最终导致能够添加圣教裁判所的,只剩下各大教会的忠诚信徒,以及那些由教会学院培养、毕业后被强制分配到裁判所的学员。
塞蕾丝汀曾多次向圣教裁判庭反映这一困境,却始终收效甚微。
这个世界和平的太久了,在上面人看来亚人已经完全臣服,那些零星的邪教活动与即将开启的黑暗大陆征服伟业相比,不过是疥癣之疾。
再加之世俗派、军方与教会三方势力相互掣肘,导致这个问题被不断搁置。
即便这次她再三强调事态的严重性,最终圣教裁判庭也只是敷衍了事,从邻近城市东拼西凑调来一百名调查员,权当是给女皇节安保工作的补充。
如果说教会的敷衍态度只是让塞蕾丝汀感到恼火,那么新港各大超凡世家的反应简直就是在她的怒火上泼了一桶油,偌大的新港市,竟然只有三个超凡世家响应了她发出的节日期间临时征召令。
更令她咬牙切齿的是,这三个响应征召的全都是亚人超凡世家,而所有人类超凡家族竟然集体选择了沉默。
这个结果就象一记响亮的耳光,狠狠抽在了塞蕾丝汀脸上。
“塞蕾斯汀,不要总是愁眉苦脸的,今天可是女皇节,要开心一点嘛!”
身后传来的呼唤打断了塞蕾斯汀的沉思。
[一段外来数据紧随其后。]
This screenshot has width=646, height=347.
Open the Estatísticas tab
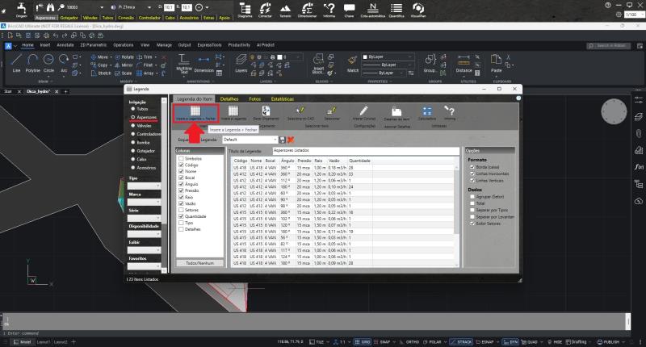[282, 98]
她回过头,看见一位年过半百却依然精神矍铄的老人,正惬意地蜷缩在沙发里,满脸幸福地享用着面前的小甜点。
“快来尝尝这些美味的小甜品,你是知道的,在家时多萝西从来不让我多吃一口甜食,就好象多吃那一口甜食我就会死掉一样。”
塞蕾斯汀见状不禁莞尔:“阿尔弗雷德老师,多萝西夫人也是为您好,您的牙齿已经换了三次了,魔法再生术的效果越来越差,难道您忘了上次牙痛时疼得直哼哼的样子了吗?”
“哼哼。”老人不以为然地轻哼两声,继续专注地享受着面前的美食。
这位正是蕾芙娜的父亲,阿尔弗雷德,九阶超凡者,圣格尼丝城魔法学院副院长。早在殖民战争前,他就已是闻名人类世界的传奇法师。
如今人类世界大半成名的高阶法师都曾在他门下求学,其中甚至包括塞巴斯蒂安娜·温瑟雷德女皇陛下,以及塞蕾丝汀本人。
尽管如今已成为海洋与风暴之神选中的神眷者,实力地位都不逊于对方,塞蕾丝汀依然躬敬地称他为老师。她轻叹一声,语气中带着歉意:“老师,关于蕾芙娜的事,我很抱歉”
“和你没有关系。”
阿尔弗雷德摆摆手,“你只是遵照了我的嘱咐,没有给予她特别关照,而这也是她自己的意愿。况且”老人的目光变得深邃:“我在她身上留下了三重保护措施,这次一道都没触发,说明事情没那么危急,她被保护得很好。”
说到这里,阿尔弗雷德抬头望向坐在对面抽着烟斗的伊凡·德拉贡诺夫,他正是这次响应征召的三大亚人家族之一,脸上露出温和的微笑:“这还要感谢你的外孙女克莉丝小姐。蕾芙娜说,她能平安度过这次危机,全依赖她的帮助。”
伊凡缓缓吐出一个烟圈,和蔼地笑道:“呵呵呵,她们是朋友,互相帮助是应该的。阿尔弗雷德先生不必如此客气。”